Bob Faria, colunista do Superesportes


Vez ou outra me pego pensando sobre a felicidade. E cada vez mais me convenço de que felicidade e momentos felizes são duas coisas completamente diferentes. A felicidade é um conceito utópico, metafísico, monástico e para poucos iluminados. A maioria dos seres humanos jamais experimentará a felicidade plena. Porém, e demos graças por isso, todos nós somos capazes de experimentar momentos de felicidade. E é fácil identificá-los. São aqueles momentos que nós gostaríamos que durassem um pouco mais, que nos trazem a sensação de que a vida pode ser boa e generosa. Um abraço gostoso, um beijo retribuído, um olhar tranquilo, ver alguém que a gente gosta sorrir... Essas coisas. Alguns de nós vivem estes momentos mais raramente, outros mais abundantemente, mas todos temos potencial.

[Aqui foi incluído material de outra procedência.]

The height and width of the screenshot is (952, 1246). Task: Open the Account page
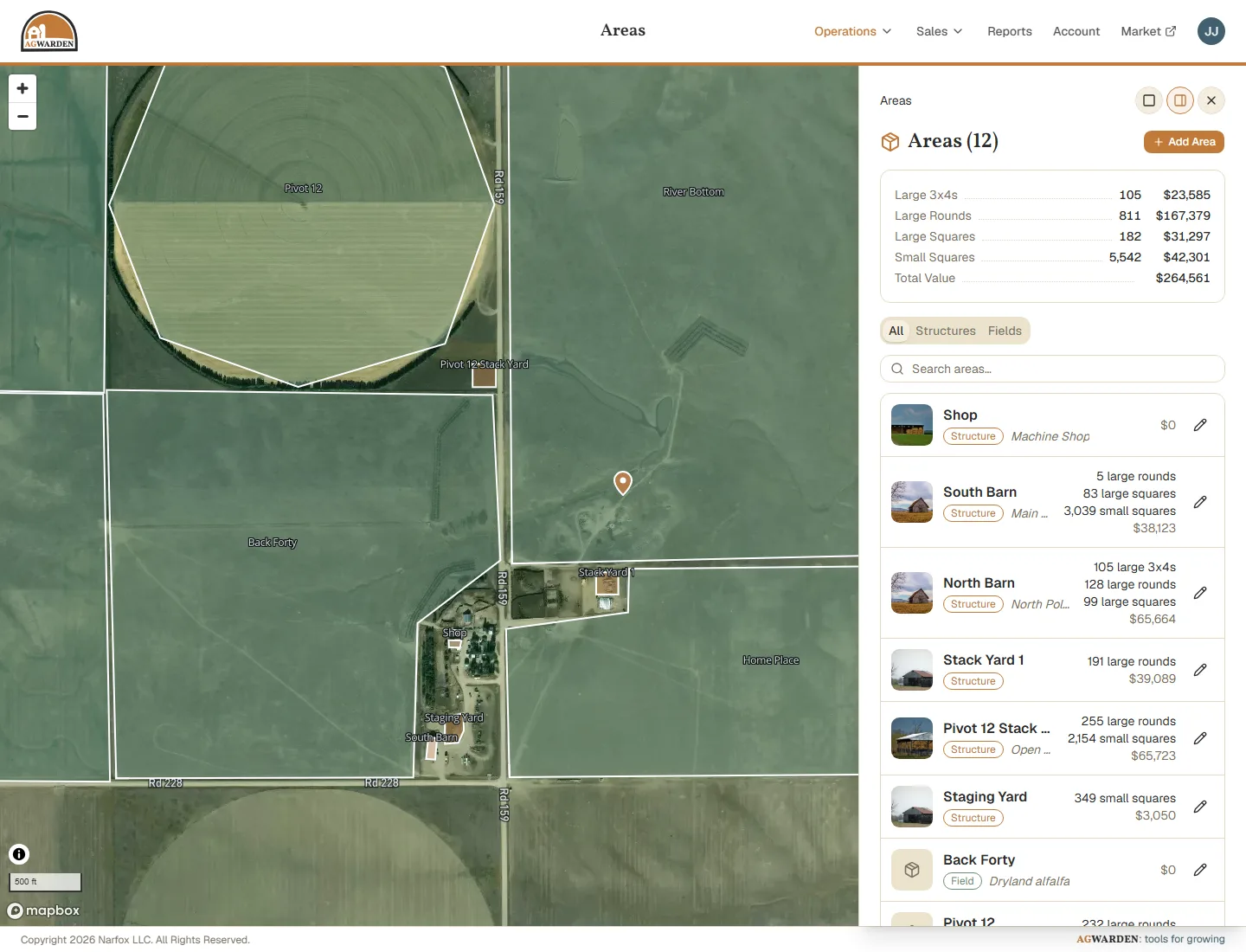(1076, 31)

Gosto de pensar isso especialmente nos meus momentos de angústia. Me dá esperança de que vai passar. Pode demorar, pode até parecer uma eternidade, mas a crença de que a vida pulsa me mantém de pé e faz a roda girar.

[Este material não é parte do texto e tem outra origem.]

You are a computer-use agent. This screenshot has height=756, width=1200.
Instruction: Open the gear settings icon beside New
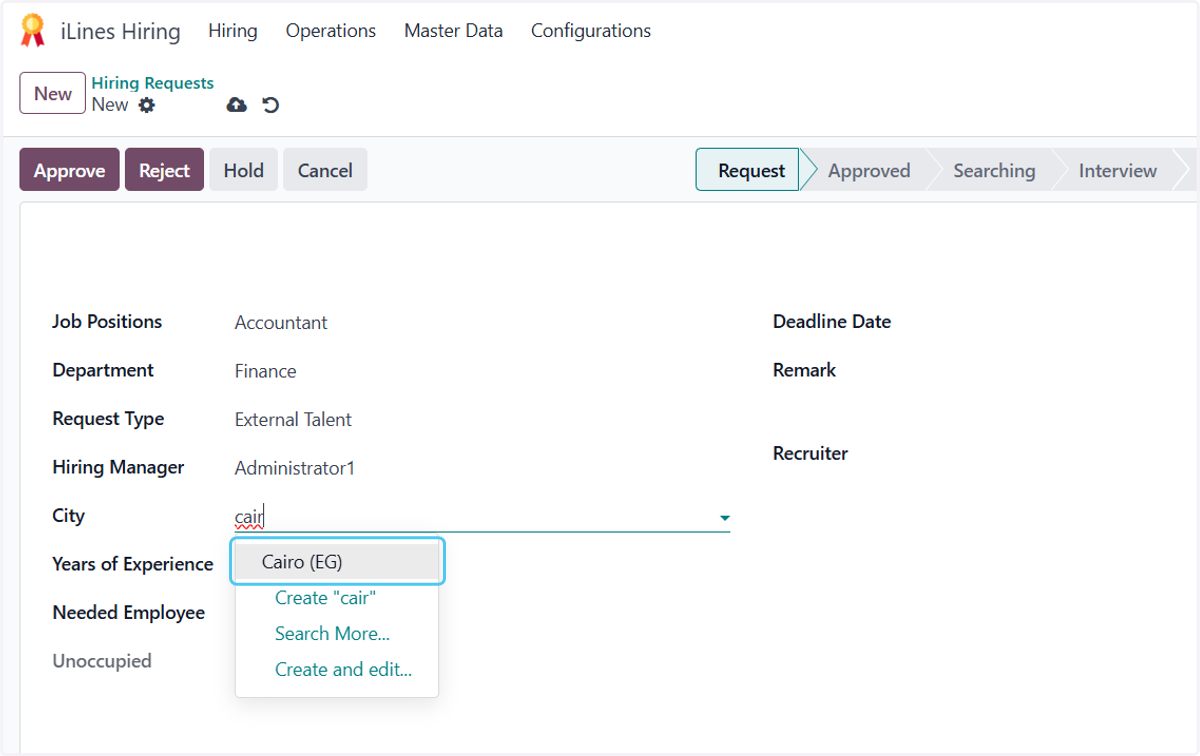click(147, 105)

Vocês sabem como costumo fazer paralelos entre a vida e o esporte. Eu já disse várias vezes como enxergo o futebol como simulacro não só das relações humanas, mas do nosso próprio comportamento individual. Como vamos ao ataque às vezes, a exemplo de um time confiante, outras vezes, como uma equipe receosa por suas limitações, nos fechamos na defesa. Como temos momentos de iluminação como numa jogada individual, e vergonha como se tomássemos um gol por baixo das pernas. E assim a vida se constrói, como num jogo, em fases defensiva, de transição e de ataque.

Tudo isso para dizer o quanto é importante desfrutar dos bons momentos. Quando vem a vitória, quando vem o espetáculo, quando o sorriso se espalha pelo seu lado das arquibancadas, quando o gol faz explodir a boa emoção que há em você. Esses são momentos de felicidade. E estatisticamente, são mais raros do que os de frustração. O que é absolutamente normal.

Nelson Motta escreveu numa linda canção, que "Não haveria som, se não houvesse o silêncio. Não haveria luz se não fosse a escuridão". Eu digo que não haveria grito de gol se a bola estivesse na rede o tempo todo. Não haveria campeão se todos chegassem à frente ao mesmo tempo. A vitória, assim como o momento feliz, deve ser desfrutada, porque não sabemos quando haverá outro. Ou mesmo se haverá.

O problema, no universo do futebol, é que da mesma forma que a alegria contagia no momento de vitória, de felicidade e as pessoas se abraçam, pulam e gritam juntas, no momento ruim o ódio se espalha. E quem não sabe lidar com sentimentos tão naturais quanto frustração e tristeza, transforma isso em violência contra quem não tem nada a ver com a história. Violência verbal e física. E o que é pior, impune.

Pensemos sobre felicidade. Ninguém é feliz o tempo todo. Pensamos sobre sofrimento. Ninguém é infeliz o tempo todo. Mas somos humanos o tempo todo e temos o dever de nos respeitar. Na felicidade e na dor.